> _PROBLEM_
Each line from the opening of the records that follow to the line with "Given: Click the commit message input field" needs to be written out exactly. Add nothing.
DATA START
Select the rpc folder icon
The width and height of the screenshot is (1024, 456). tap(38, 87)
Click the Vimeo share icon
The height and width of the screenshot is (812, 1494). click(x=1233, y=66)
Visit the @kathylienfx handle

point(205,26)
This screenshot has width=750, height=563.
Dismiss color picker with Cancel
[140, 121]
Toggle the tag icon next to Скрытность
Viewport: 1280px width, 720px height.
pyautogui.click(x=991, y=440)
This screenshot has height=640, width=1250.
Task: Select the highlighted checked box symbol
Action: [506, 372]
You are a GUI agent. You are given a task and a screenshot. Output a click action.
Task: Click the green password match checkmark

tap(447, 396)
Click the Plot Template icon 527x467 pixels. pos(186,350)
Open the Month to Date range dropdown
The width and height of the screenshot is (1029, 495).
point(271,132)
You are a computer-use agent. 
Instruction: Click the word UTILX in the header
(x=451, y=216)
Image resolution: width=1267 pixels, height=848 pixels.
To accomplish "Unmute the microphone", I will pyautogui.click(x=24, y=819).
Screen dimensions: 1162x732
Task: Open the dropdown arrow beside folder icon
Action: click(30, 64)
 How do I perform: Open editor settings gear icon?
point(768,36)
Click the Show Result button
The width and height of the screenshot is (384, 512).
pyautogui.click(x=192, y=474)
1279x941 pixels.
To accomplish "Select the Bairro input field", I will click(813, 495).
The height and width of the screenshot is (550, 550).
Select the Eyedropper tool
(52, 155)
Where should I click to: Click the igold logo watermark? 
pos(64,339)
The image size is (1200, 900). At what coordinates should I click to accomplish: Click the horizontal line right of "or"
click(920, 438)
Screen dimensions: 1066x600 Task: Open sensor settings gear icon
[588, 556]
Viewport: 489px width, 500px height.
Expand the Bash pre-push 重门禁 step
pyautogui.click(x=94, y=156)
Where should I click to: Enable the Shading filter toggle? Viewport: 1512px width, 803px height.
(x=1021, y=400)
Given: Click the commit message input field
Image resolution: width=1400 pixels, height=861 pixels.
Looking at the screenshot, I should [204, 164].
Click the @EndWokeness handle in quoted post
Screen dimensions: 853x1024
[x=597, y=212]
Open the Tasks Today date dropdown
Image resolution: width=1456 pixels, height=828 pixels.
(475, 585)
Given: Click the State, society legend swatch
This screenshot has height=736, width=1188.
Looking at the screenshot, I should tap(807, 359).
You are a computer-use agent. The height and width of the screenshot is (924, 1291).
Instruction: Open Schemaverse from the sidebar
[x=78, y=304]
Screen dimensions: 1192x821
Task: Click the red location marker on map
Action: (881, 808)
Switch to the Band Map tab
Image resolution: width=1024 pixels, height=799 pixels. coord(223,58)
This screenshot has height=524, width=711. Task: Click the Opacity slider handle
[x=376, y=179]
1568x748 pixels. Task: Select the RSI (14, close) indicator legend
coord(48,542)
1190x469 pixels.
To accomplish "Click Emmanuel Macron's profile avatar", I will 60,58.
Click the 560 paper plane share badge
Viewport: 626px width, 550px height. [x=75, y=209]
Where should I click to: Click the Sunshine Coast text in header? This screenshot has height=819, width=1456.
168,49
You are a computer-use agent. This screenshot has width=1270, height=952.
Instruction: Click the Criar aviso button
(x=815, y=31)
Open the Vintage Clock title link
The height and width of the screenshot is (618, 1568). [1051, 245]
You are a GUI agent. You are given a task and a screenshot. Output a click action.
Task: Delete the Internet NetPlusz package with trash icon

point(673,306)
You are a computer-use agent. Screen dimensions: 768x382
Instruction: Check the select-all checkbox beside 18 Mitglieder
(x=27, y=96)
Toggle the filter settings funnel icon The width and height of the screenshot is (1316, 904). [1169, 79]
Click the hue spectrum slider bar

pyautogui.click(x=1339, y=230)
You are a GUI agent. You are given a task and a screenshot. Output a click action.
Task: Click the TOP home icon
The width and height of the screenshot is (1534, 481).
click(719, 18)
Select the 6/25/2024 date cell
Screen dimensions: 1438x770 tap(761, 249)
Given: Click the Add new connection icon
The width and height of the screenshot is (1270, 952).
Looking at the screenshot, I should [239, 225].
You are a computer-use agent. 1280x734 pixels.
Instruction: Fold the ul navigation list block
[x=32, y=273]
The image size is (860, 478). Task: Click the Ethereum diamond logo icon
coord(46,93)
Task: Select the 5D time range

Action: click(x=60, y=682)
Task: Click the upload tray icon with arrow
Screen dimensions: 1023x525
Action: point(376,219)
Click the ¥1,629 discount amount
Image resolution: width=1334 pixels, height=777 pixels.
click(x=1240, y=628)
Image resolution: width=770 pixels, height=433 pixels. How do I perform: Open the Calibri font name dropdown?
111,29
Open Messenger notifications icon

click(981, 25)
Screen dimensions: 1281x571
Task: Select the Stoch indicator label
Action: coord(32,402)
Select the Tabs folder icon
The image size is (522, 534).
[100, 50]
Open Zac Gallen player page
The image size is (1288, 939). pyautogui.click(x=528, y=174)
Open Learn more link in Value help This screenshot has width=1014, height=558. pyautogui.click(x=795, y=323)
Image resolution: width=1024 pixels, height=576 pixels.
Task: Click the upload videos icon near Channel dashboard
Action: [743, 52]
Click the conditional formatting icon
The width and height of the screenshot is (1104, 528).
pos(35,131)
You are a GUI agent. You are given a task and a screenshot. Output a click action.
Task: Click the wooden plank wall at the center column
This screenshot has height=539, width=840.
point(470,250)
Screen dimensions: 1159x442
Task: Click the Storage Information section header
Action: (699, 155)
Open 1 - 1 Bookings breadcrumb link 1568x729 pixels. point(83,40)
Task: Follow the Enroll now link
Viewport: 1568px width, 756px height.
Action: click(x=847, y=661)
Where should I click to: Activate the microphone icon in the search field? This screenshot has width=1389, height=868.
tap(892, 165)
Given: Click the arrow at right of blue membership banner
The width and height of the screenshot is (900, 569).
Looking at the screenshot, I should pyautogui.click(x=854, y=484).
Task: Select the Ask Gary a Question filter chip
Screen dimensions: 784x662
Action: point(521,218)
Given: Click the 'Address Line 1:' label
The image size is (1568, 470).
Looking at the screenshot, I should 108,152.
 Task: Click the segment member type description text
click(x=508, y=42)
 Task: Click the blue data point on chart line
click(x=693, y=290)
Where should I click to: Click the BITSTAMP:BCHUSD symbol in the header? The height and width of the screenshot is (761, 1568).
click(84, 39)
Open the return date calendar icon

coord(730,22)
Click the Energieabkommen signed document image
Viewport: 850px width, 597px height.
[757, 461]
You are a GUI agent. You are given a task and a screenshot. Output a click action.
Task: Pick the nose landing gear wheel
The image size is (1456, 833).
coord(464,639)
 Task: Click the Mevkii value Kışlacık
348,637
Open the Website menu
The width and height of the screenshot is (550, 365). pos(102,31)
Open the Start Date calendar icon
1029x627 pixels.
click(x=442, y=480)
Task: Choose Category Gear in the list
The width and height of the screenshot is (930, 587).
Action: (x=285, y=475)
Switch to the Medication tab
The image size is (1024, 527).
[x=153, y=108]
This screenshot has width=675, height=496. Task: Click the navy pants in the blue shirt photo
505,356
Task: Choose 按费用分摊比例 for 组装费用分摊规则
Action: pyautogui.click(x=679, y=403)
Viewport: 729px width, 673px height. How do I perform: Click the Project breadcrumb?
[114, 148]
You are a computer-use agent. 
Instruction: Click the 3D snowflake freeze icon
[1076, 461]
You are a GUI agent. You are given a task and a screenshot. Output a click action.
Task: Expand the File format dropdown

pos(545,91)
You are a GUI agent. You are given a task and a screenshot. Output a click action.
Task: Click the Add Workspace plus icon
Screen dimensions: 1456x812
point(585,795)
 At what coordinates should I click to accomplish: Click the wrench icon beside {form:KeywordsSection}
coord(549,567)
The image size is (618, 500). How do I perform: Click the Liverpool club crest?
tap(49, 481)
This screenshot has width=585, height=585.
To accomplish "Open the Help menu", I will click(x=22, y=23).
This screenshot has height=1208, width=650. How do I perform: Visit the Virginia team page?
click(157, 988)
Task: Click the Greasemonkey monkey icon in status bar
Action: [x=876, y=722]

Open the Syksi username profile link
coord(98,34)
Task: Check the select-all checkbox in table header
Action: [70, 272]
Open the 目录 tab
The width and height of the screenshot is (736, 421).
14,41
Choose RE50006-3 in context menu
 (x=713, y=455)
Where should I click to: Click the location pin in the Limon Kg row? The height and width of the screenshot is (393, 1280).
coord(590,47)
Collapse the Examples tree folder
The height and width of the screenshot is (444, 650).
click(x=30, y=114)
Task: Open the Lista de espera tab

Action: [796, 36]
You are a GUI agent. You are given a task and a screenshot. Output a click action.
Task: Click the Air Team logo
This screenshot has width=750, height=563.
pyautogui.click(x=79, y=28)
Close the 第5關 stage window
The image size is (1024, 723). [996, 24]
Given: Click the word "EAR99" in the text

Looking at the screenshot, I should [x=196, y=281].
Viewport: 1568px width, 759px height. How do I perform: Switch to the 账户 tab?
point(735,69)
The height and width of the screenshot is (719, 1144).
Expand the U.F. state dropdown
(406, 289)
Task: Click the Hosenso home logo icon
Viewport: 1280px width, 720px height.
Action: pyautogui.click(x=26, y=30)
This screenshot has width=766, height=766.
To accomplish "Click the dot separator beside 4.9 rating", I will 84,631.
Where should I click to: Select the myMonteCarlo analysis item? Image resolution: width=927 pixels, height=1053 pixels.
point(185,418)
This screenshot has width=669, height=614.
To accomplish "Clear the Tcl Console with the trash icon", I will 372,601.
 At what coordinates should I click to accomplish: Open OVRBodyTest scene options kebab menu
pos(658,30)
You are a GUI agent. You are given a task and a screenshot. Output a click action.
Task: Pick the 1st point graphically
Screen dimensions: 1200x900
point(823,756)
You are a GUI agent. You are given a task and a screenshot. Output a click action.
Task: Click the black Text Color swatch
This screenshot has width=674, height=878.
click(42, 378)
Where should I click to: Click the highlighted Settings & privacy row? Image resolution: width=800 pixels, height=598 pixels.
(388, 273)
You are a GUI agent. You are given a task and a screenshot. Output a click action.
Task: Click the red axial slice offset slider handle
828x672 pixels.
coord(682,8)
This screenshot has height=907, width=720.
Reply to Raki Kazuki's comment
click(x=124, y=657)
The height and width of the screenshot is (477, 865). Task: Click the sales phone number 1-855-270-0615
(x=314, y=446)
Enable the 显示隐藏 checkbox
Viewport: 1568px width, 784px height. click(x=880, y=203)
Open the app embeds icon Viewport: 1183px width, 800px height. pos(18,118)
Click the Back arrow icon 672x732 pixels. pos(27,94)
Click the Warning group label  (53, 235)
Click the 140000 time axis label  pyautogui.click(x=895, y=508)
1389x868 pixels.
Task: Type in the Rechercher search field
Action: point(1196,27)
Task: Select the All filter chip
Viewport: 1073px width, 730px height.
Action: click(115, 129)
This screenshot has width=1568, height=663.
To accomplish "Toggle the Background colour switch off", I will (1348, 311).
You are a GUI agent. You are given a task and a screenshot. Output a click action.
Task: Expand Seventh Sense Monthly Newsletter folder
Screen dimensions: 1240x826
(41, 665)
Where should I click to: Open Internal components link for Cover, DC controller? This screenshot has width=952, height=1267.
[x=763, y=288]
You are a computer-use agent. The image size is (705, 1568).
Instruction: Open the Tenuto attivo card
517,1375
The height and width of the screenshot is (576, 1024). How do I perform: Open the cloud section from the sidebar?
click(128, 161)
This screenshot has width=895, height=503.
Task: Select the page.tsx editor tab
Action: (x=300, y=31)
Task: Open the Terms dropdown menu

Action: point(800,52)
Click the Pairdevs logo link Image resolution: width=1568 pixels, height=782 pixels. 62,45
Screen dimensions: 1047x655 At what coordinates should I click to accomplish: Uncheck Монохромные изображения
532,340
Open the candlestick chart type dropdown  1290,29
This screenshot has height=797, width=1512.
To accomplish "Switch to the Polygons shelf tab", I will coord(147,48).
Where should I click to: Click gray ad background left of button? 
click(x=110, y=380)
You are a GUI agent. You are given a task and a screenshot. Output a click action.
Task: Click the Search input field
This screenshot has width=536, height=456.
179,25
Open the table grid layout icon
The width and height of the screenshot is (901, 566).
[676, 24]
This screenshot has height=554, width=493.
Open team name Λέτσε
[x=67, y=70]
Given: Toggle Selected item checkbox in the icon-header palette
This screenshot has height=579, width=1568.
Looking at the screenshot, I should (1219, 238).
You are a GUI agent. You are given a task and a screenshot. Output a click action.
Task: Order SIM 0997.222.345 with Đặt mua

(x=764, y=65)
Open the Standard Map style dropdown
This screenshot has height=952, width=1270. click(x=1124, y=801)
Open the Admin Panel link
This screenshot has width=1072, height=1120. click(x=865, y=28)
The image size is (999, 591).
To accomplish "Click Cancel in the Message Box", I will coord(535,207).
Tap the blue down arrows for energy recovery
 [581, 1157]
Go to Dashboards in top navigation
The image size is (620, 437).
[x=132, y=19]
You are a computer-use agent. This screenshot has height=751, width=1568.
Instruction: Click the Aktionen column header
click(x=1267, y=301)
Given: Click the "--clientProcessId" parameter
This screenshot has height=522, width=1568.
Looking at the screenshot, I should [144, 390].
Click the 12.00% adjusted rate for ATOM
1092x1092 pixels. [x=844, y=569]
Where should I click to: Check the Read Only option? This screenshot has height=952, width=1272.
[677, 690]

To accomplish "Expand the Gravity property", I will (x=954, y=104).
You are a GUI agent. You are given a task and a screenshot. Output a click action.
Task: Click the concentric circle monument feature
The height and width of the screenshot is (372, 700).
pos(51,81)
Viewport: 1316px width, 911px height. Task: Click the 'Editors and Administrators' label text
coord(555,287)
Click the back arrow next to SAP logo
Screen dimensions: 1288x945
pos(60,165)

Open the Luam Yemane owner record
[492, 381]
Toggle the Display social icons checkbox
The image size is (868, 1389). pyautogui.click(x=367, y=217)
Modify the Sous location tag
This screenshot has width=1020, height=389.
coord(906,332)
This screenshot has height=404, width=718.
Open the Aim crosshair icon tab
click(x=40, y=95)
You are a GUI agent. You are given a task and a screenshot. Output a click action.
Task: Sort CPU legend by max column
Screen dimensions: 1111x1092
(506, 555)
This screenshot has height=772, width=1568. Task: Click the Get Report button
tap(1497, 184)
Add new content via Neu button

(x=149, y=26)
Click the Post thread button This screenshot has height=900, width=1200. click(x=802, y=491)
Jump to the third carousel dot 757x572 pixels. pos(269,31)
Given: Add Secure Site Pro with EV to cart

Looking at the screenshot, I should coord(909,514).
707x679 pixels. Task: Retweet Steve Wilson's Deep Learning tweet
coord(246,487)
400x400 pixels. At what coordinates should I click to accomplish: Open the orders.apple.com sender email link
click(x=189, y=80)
DATA END
> _RESULT_
Select the rpc folder icon
The width and height of the screenshot is (1024, 456). tap(38, 87)
Click the Vimeo share icon
The height and width of the screenshot is (812, 1494). click(x=1233, y=66)
Visit the @kathylienfx handle

point(205,26)
This screenshot has width=750, height=563.
Dismiss color picker with Cancel
[140, 121]
Toggle the tag icon next to Скрытность
Viewport: 1280px width, 720px height.
pyautogui.click(x=991, y=440)
This screenshot has height=640, width=1250.
Task: Select the highlighted checked box symbol
Action: [506, 372]
You are a GUI agent. You are given a task and a screenshot. Output a click action.
Task: Click the green password match checkmark

tap(447, 396)
Click the Plot Template icon 527x467 pixels. pos(186,350)
Open the Month to Date range dropdown
The width and height of the screenshot is (1029, 495).
point(271,132)
You are a computer-use agent. 
Instruction: Click the word UTILX in the header
(x=451, y=216)
Image resolution: width=1267 pixels, height=848 pixels.
To accomplish "Unmute the microphone", I will pyautogui.click(x=24, y=819).
Screen dimensions: 1162x732
Task: Open the dropdown arrow beside folder icon
Action: click(30, 64)
 How do I perform: Open editor settings gear icon?
point(768,36)
Click the Show Result button
The width and height of the screenshot is (384, 512).
pyautogui.click(x=192, y=474)
1279x941 pixels.
To accomplish "Select the Bairro input field", I will click(813, 495).
The height and width of the screenshot is (550, 550).
Select the Eyedropper tool
(52, 155)
Where should I click to: Click the igold logo watermark? 
pos(64,339)
The image size is (1200, 900). At what coordinates should I click to accomplish: Click the horizontal line right of "or"
click(920, 438)
Screen dimensions: 1066x600 Task: Open sensor settings gear icon
[588, 556]
Viewport: 489px width, 500px height.
Expand the Bash pre-push 重门禁 step
pyautogui.click(x=94, y=156)
Where should I click to: Enable the Shading filter toggle? Viewport: 1512px width, 803px height.
(x=1021, y=400)
Given: Click the commit message input field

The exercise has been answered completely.